Give again only those lines from the start of the entries through the line holding "Click the Help", leaving them as they are.

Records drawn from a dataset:
★ ★ ★ ★ ★

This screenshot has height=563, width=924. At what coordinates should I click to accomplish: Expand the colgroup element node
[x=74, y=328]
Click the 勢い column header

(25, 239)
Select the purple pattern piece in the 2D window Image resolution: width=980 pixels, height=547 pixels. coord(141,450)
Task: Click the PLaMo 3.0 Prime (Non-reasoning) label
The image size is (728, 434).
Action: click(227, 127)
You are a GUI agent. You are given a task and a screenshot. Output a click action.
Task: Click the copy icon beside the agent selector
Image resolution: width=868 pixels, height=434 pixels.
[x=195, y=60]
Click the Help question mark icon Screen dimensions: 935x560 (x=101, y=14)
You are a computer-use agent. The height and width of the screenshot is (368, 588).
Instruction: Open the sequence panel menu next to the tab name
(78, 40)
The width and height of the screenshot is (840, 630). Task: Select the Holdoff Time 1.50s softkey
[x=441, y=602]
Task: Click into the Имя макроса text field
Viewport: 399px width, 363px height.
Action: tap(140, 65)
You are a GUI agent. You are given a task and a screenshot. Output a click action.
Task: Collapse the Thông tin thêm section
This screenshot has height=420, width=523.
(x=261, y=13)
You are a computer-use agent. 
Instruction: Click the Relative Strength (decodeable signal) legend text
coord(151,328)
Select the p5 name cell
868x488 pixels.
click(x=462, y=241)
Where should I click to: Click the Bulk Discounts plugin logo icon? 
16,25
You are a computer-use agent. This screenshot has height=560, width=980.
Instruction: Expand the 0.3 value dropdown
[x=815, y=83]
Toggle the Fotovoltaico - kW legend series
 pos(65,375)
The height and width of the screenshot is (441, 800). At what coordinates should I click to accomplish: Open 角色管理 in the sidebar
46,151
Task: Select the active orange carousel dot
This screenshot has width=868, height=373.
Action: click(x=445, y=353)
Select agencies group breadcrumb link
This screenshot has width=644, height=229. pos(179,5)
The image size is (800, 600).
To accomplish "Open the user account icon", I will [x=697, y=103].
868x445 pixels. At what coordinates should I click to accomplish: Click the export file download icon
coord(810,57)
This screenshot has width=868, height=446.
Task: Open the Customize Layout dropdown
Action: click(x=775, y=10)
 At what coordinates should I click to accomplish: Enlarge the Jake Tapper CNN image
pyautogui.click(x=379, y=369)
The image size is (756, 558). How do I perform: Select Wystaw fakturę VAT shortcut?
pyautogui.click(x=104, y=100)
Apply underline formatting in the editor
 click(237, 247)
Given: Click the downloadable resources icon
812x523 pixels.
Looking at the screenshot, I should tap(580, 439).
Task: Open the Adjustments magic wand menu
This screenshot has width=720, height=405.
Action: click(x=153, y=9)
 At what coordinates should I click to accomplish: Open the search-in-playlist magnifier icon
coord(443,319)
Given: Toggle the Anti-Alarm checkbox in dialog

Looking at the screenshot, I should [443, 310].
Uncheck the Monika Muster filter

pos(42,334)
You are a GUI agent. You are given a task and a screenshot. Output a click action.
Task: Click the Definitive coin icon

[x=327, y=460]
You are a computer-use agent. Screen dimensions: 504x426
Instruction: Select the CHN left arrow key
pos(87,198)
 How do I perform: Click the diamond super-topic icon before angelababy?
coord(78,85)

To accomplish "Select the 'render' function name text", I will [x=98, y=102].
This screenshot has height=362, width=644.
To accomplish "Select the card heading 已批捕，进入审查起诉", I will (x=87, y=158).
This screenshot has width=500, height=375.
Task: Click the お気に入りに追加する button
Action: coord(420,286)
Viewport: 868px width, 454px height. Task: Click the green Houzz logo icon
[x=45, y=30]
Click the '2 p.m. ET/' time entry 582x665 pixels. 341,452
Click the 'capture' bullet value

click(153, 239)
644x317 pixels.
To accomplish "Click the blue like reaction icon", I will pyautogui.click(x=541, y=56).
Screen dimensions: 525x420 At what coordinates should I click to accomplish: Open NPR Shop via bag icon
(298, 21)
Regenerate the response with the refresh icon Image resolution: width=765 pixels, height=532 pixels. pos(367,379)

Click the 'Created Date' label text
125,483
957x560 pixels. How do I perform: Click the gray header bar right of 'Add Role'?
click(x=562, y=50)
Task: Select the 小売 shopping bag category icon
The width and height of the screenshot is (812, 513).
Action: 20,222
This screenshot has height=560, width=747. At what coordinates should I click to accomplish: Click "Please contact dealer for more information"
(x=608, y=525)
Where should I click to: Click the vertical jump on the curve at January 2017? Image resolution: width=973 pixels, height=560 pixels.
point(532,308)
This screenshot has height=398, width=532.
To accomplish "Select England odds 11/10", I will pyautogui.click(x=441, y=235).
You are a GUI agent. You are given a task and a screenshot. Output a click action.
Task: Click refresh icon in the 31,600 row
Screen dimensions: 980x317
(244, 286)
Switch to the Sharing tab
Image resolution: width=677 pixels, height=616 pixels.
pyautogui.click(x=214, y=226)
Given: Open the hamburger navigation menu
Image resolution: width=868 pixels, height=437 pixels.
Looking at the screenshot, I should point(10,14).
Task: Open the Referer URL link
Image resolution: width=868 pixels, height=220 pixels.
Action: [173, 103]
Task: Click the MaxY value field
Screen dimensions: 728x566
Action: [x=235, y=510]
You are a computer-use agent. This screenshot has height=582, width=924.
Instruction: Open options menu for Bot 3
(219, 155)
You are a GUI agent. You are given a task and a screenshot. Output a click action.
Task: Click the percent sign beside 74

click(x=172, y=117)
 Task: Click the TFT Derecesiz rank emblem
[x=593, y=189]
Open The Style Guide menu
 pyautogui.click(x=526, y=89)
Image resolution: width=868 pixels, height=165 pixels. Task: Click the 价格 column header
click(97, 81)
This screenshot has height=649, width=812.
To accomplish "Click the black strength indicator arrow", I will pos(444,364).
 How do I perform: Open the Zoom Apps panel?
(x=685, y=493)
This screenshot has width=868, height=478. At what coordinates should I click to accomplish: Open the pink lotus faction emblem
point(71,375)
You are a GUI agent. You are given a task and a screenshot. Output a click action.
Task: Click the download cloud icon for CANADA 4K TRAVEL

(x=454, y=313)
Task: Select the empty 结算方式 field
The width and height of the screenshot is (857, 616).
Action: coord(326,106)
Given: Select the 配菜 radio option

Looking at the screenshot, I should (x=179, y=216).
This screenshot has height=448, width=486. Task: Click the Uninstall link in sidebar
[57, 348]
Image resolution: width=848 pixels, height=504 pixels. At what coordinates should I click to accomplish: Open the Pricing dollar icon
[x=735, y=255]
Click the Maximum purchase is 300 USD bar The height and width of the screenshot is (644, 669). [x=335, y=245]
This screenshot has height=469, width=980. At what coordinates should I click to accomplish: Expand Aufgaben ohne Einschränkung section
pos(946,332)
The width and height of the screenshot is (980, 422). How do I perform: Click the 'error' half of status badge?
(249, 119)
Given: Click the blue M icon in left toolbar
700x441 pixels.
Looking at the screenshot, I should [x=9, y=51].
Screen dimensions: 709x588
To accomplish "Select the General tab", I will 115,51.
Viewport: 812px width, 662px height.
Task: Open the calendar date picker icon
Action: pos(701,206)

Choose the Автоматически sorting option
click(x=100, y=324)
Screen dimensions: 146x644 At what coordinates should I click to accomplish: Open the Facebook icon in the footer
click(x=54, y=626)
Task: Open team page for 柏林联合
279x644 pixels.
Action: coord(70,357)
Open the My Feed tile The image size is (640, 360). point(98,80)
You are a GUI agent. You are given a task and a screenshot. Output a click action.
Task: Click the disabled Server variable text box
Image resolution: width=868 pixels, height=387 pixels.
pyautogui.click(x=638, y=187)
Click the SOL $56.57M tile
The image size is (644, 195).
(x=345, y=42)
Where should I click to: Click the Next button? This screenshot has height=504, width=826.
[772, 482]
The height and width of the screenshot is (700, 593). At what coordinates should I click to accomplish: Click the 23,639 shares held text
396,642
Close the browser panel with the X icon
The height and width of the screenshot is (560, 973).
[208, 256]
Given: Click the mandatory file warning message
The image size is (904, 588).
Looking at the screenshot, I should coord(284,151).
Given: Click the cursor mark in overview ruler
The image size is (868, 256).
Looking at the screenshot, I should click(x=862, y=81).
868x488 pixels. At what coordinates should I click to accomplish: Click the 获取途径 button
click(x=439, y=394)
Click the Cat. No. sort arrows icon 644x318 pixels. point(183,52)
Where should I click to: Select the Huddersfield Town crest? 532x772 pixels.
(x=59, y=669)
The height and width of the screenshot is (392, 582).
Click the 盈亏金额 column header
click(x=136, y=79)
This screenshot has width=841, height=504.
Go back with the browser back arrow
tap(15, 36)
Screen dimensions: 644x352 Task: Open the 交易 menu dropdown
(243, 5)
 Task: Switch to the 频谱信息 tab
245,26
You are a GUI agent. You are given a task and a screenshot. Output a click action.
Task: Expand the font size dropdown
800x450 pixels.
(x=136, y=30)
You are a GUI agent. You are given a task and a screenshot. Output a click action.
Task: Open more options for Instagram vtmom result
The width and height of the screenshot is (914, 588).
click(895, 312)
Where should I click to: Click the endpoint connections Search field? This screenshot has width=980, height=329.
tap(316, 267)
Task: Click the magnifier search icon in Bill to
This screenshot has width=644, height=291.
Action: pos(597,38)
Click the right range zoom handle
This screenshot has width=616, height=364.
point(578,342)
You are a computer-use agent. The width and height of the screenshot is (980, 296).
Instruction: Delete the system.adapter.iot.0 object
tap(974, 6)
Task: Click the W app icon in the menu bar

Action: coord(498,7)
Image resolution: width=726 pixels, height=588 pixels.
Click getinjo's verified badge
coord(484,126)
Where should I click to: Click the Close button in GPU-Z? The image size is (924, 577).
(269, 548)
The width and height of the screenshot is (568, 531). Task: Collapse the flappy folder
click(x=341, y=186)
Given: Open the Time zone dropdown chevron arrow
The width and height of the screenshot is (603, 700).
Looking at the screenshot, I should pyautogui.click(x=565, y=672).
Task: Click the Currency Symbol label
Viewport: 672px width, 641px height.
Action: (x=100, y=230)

★ ★ ★ ★ ★

◆ Result for this exercise ◆
This screenshot has height=563, width=924. At what coordinates should I click to accomplish: Expand the colgroup element node
[x=74, y=328]
Click the 勢い column header

(25, 239)
Select the purple pattern piece in the 2D window Image resolution: width=980 pixels, height=547 pixels. coord(141,450)
Task: Click the PLaMo 3.0 Prime (Non-reasoning) label
The image size is (728, 434).
Action: click(227, 127)
You are a GUI agent. You are given a task and a screenshot. Output a click action.
Task: Click the copy icon beside the agent selector
Image resolution: width=868 pixels, height=434 pixels.
[x=195, y=60]
Click the Help question mark icon Screen dimensions: 935x560 (x=101, y=14)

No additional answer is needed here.